Thursday, October 13, 2011

Heart to Heart

So there have been a couple things on my mind over the last few weeks that I feel like I need to share with you so you can have a real understanding of what my life has been like here not just the adventures I have had and the trips I have taken, but the day to day stuff.

1. Although there have been many great days of teaching where I feel affirmed in my choice to be a teacher there have also been many days where I’ve come home and cried because I feel incapable of doing this job well. I know that I am incapable of doing any of this without God, but I often choose to wallow in self pity rather than ask God for guidance and support. This job is harder than anything I’ve ever done and I often feel like I am not meeting the school’s expectations or the expectations of the parents. The language barrier sometimes seems so big that I feel like I cannot communicate anything to them without using Spanish which leads me to number two.

2. I think God is using the language barrier to humble me. While I know I am improving in my Spanish I feel like I’m making such slow progress that sometimes I don’t even want to try anymore. Mostly everyone is very nice and patient with me when I’m speaking Spanish and occasionally people compliment me on how my Spanish is improving. I am getting more comfortable talking with the other teachers and staff here which has been a really good thing because I have gotten to know several of them more during the last few weeks. However, because many people here speak English, if they here you struggling with Spanish they will switch to English to try and help you out. This is nice for convenience sake, but I can’t help feeling frustrated when I’m searching for a word in Spanish and they “give up” trying to understand me and switch to English. I know that this will change as I practice more and get better but I feel like I should have made it farther by now now that I’ve been here about 3 months.

3. The decision about next year has been weighing heavily on my mind the last few weeks because I need to make a decision within the next 2 or 3 weeks. As some of you know already I am strongly considering committing to another 5-6 months of teaching here. I didn’t know the option of teaching only half the year was a possibility until Leslie and I talked about it one day then talked to our bosses about it also. As much as they’d like us to stay for an entire year, they know it will be hard to find replacements for us and would rather have us stay for 5 months during which they could be looking for replacements for us. I was really wrestling with this decision about a month ago and felt like God wasn’t giving me clear direction because I was leaning toward one option one day and the other the next day, but since thinking about staying another 5 months I’ve been very much at peace about it. Nothing is settled by any means, but I feel confident that the decision is in God’s hands (and the hands of the school directors) and that if God wants me to stay he will show me that through what the directors decide.
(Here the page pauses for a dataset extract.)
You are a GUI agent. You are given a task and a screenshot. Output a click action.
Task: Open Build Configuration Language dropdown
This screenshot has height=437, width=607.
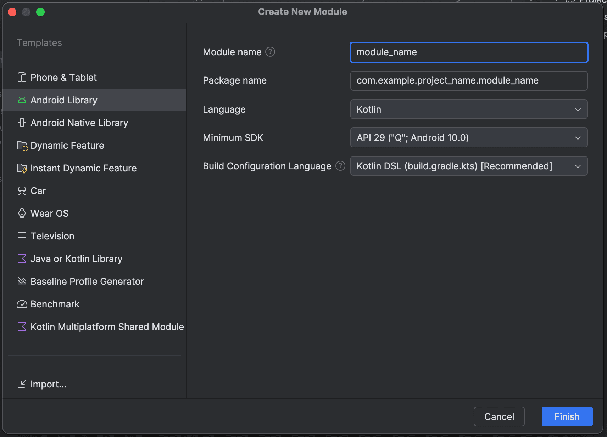[469, 166]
4. I have also been struggling a little bit with ungratefulness lately. I think that part of the problem is when I’m feeling homesick I think about the things in the states that I don’t have here. Also, there are so many fun things to do here but many of them are very expensive. I’ve gotten to do a lot of cool things since getting here, but there are so many other things I wish I had time and money to do. The other day while Leslie and I were sitting waiting for a bus we were talking about or housing possibilities for next year and trying to figure out if we could afford to move to an apartment or house off the school campus. When we broke it down we realized that we make less than $5 an hour when we’re at school. That doesn’t include the 2-5 hours we spend working on grading and lesson planning ever evening or the work we do on the weekends. Although that’s a little depressing when I think about trying to save up money for airline tickets or weekend trips to the beach I have everything I need here and I need to remember that I’m here for the experience and to make a difference in kids’ lives not to make a fortune.

5. I’ve really enjoyed getting to know some of the teachers better in the last few weeks. They are starting to be more comfortable with me and joke around with me. Spending a whole day with them this week on our staff trip to the beach helped a lot. Hanging out at a nice resort in Puntarenas was completely different from being around each other at school. I loved seeing all of my coworkers in a more casual environment. I’m hoping that as this year ends and as next year begins I will be able to get to know them even more and that I will feel more a part of the school staff.

So that’s what’s been on my mind the last few weeks. Basically I want you to get a feel for the ups and downs that are a part of my life here. God’s been teaching me a lot through these ups and downs and I’m working on being grateful during the downs as well as the ups. :) Thanks for all your prayers!